By NHI Mgmt Group Editorial TeamPublished 2026-03-18Domain: Agentic AI & NHIsSource: Arkose Labs

TL;DR: Credential stuffing and AI-enabled fraud are already driving major losses, with consumers losing over $12.5 billion in 2024 and U.S. fraud losses projected to reach $40 billion by 2027, according to FTC and Deloitte figures cited by Arkose Labs. The real issue is not bot volume but the inability to tell legitimate automation from adversarial agents, which makes static detection and point-in-time controls structurally inadequate.


At a glance

What this is: This is Arkose Labs’ analysis of how agentic AI fraud changes the economics and detection model of online fraud.

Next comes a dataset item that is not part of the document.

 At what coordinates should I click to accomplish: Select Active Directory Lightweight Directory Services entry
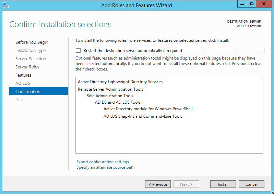tap(120, 82)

Why it matters: It matters because identity, access, and fraud teams now have to govern automated actors that can look legitimate while acting adversarially across human, NHI, and emerging agentic workflows.

By the numbers:

  • Consumers lost over $12.5 billion to fraud in 2024, according to FTC data cited by Arkose Labs.
  • U.S. fraud losses are projected to reach $40 billion by 2027, driven by generative AI, according to Deloitte figures cited by Arkose Labs.
  • Arkose Labs’ November 2025 study found that 8 in 10 enterprises report improved cybersecurity posture from AI adoption, even though only 44% feel very well prepared for AI-powered volumetric attacks.

👉 Read Arkose Labs' analysis of agentic AI fraud and Know Your Agent controls


Context

Agentic AI fraud is the use of autonomous or semi-autonomous systems to adapt, decide, and execute fraud steps in real time. The governance problem is that many current controls still assume a fixed bot pattern or a human operator behind the attack, which breaks when the actor can change tactics mid-session.

For IAM and fraud teams, the important shift is not just more automation. It is the emergence of adversarial agents that can blend into legitimate machine traffic, making authentication strength, session assurance, and behavioural signals part of the same control surface.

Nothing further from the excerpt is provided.